Updated: Jul 26, 2019
  • Author: Marc D Basson, MD, PhD, MBA, FACS; Chief Editor: BS Anand, MD  more...
  • Print
Guidelines

American College of Gastroenterology Guidelines

The American College of Gastroenterology (ACG) published recommendations on ulcerative colitis (UC) in adults in March 2019. [103, 104]  The focus of management has shifted from symptom-based treatment to symptom management and mucosal healing. The ACG guideline's strong recommendations are outlined below. [103]

Diagnosis, assessment, and prognosis

Stool testing is recommended to exclude Clostridioides difficile when UC is suspected.

Serologic antibody testing is not recommended for the following:

  • To establish or exclude a diagnosis of UC
  • To determine the prognosis of UC

Goals for managing patients with UC

Treat patients with UC to achieve mucosal healing (ie, resolution of inflammatory changes [Mayo endoscopic subscore 0 or 1]) to increase the likelihood of sustained steroid-free remission and prevent hospitalizations and surgery.

UC management

Induction and maintenance of remission in mildly active UC

Patients with, or who previously had, mildly active ulcerative proctitis are recommended to receive rectal (PR) 5-aminosalicylate (5-ASA) therapies at a dose of 1 g/d to induce or maintain remission.

To induce remission in patients with mildly active left-sided UC:

  • Rectal 5-ASA enemas at a dose of at least 1 g/d are preferred over rectal steroids.
  • In the setting of intolerance or nonresponse to oral (PO) and PR 5-ASA at appropriate doses (PO: ≥2 g/d; PR: ≥1 g/d), use PO budesonide multi-matrix (MMX) 9 mg/d.

Patients with mildly active extensive UC are recommended to receive PO 5-ASA at a dose of at least 2 g/d to induce remission.

Patients with UC of any extent whose condition fails to respond to 5-ASA therapy are recommended to receive PO systemic corticosteroids to induce remission.

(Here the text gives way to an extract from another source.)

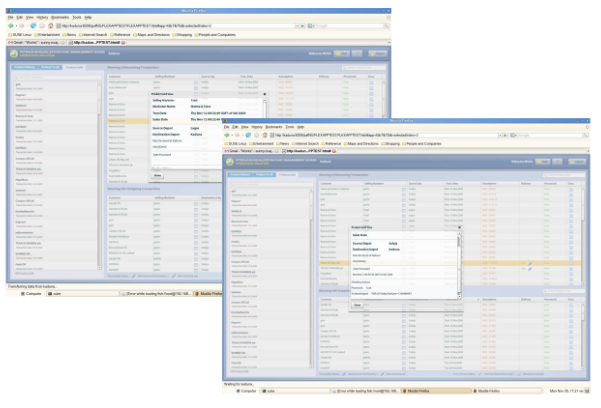Click the Stop icon in the back Firefox window
601x408 pixels.
pyautogui.click(x=42, y=25)
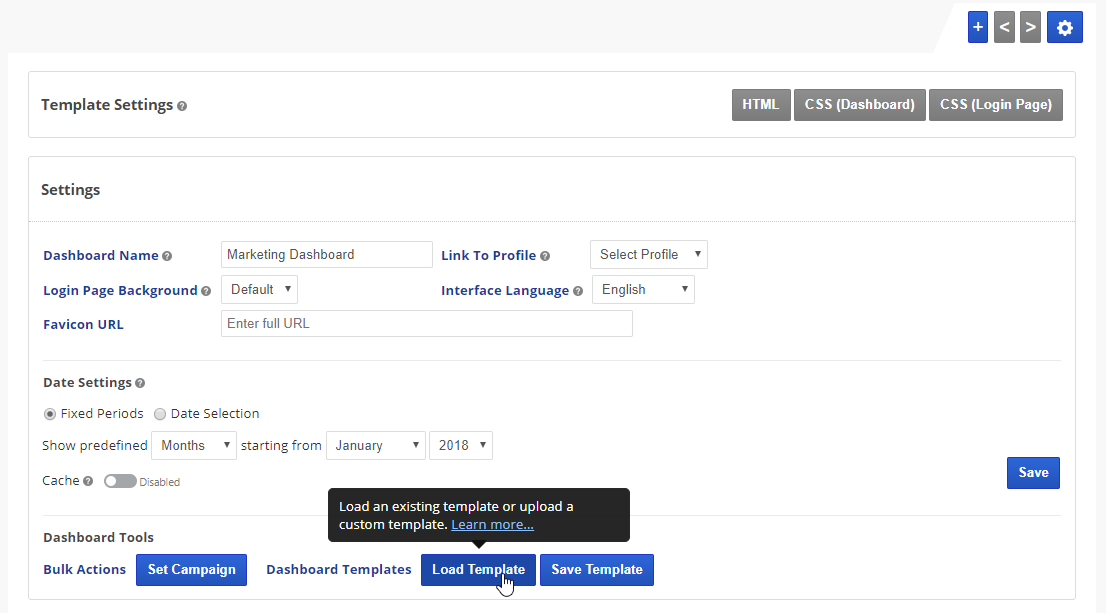Click the blue plus add button

(977, 28)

Patients with mildly to moderately active UC refractory to PO 5-ASA are recommended to additionally receive budesonide MMX 9 mg/d to induce remission.

Patients with mildly to moderately active UC of any extent using 5-ASA to induce remission are recommend to receive either once-daily or more frequently dosed PO 5-ASA based on patient preference to optimize adherence, as efficacy and safety are no different.

Patients with mildly active left-sided or extensive UC are recommend to receive at least 2 g/d of PO 5-ASA therapy for maintenance of remission.

Systemic corticosteroids are not recommended to maintain remission in patients with UC.

Management of moderately to severely active UC

Induction of remission

For moderately active UC, PO budesonide MMX is recommended to induce remission.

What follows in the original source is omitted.